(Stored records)
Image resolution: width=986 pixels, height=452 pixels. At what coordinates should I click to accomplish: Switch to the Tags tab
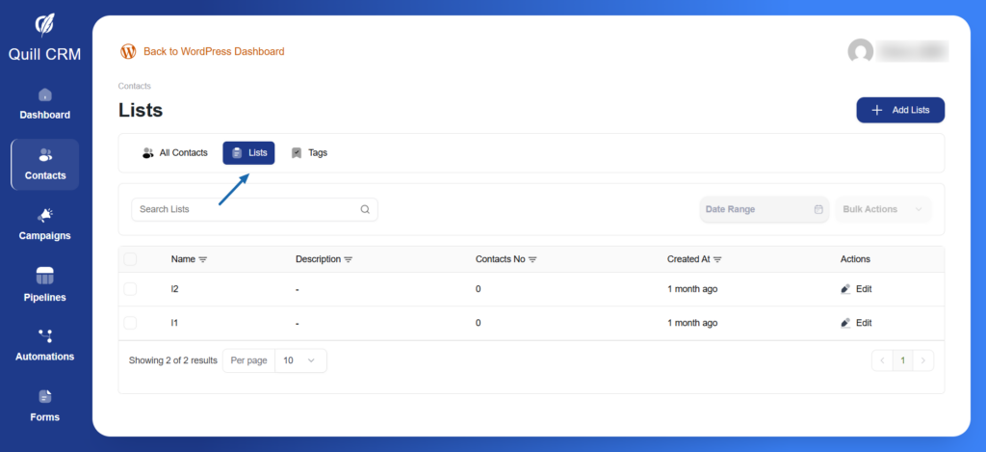(309, 153)
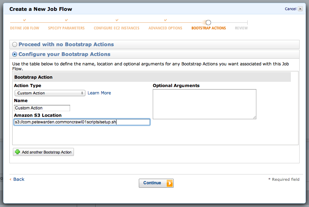Click the checkmark above Configure EC2 Instances
The height and width of the screenshot is (207, 309).
coord(117,20)
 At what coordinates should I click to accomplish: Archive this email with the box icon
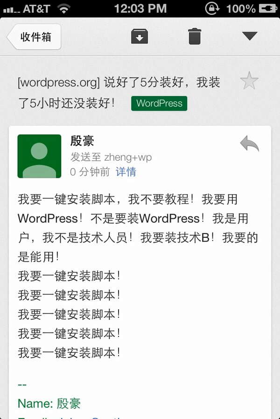tap(140, 36)
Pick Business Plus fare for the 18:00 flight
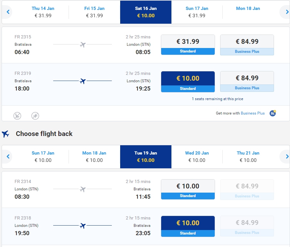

▶ _Aim of the exercise_: Return the lines of the data above in full and exactly, with no pictures.

▶ _Exercise result_:
Image resolution: width=986 pixels, height=452 pixels. At what coordinates should I click to accomplish: Switch to the Tags tab
(309, 153)
Click the checkmark above Configure EC2 Instances
The height and width of the screenshot is (207, 309).
coord(117,20)
 At what coordinates should I click to accomplish: Archive this email with the box icon
tap(140, 36)
Pick Business Plus fare for the 18:00 flight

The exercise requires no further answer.